A by-election to the Legislative Assembly of Alberta was held on September 14, 2026 in Calgary-Shaw following the resignation of Rebecca Schulz. The election was won by the NDP's Kyle Campbell, gaining the seat from the governing UCP, marking its first ever by-election loss in party history. It is also the first time since 1966 that the Alberta NDP has gained a seat in a by-election.

==Background==
On May 15, 2026, Rebecca Schulz resigned from her seat in the Legislative Assembly of Alberta. A writ of election was issued on August 17 to hold the election on September 14, 2026.

==Candidates==
===United Conservative===
The United Conservative Party nominated entrepreneur and human resources consultant Mike Derry on June 24, 2026. He defeated Calgary Ward 13 councillor Dan McLean, who represents Communities First at the municipal level.

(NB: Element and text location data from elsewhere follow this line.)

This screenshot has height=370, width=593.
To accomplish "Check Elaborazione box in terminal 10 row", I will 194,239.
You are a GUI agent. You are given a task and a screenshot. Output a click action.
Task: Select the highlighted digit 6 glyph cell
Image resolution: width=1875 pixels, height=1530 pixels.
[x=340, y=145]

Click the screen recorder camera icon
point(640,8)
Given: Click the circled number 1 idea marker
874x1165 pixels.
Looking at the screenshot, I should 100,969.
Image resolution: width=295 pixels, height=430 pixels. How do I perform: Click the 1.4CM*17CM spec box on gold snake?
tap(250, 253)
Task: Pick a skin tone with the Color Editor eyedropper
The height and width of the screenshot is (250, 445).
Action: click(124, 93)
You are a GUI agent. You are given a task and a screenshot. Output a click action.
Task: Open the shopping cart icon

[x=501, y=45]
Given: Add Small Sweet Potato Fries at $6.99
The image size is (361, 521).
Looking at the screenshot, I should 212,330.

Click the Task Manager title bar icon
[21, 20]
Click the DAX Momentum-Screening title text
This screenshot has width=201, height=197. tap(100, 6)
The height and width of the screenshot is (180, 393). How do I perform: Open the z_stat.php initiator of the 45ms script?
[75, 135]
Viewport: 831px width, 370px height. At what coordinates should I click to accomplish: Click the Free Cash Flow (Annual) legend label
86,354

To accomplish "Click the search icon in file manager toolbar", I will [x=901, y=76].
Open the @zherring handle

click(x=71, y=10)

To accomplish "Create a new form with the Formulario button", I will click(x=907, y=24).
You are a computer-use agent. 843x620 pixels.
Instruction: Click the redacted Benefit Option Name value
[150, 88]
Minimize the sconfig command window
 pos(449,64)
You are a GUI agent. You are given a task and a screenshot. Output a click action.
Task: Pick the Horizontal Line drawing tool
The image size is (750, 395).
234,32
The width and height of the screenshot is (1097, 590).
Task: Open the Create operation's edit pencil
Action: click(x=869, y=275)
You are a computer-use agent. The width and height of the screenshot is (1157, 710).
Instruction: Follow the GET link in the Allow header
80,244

UCP Calgary-Shaw nomination contest: June 24, 2026

Candidate
| Votes | % |
| Mike Derry | 286 | 56.4 |
| Dan McLean | 221 | 43.6 |
| Total | 507 | 100.0 |
| Eligible voters/Voter turnout | 949 | 53.4 |

===New Democratic===
The Alberta New Democratic Party nominated financial sector worker Kyle Campbell on June 26, 2026.

===Progressive Tory===
The Progressive Tory Party of Alberta, formerly known as the Alberta Party, nominated social studies teacher Kyle Joseph in August 2026. He will be the first candidate to represent the new party name on a ballot.

===Liberal===
The Alberta Liberal Party nominated its party leader, John Roggeveen, as its candidate on August 6, 2026.

===Other candidates===
Rolly Ashdown will be running as an independent candidate. He resides in Langdon, and served as a councillor for Rocky View County from 2010 to 2017. He is also the former United Conservative Party constituency association president for Chestermere-Strathmore.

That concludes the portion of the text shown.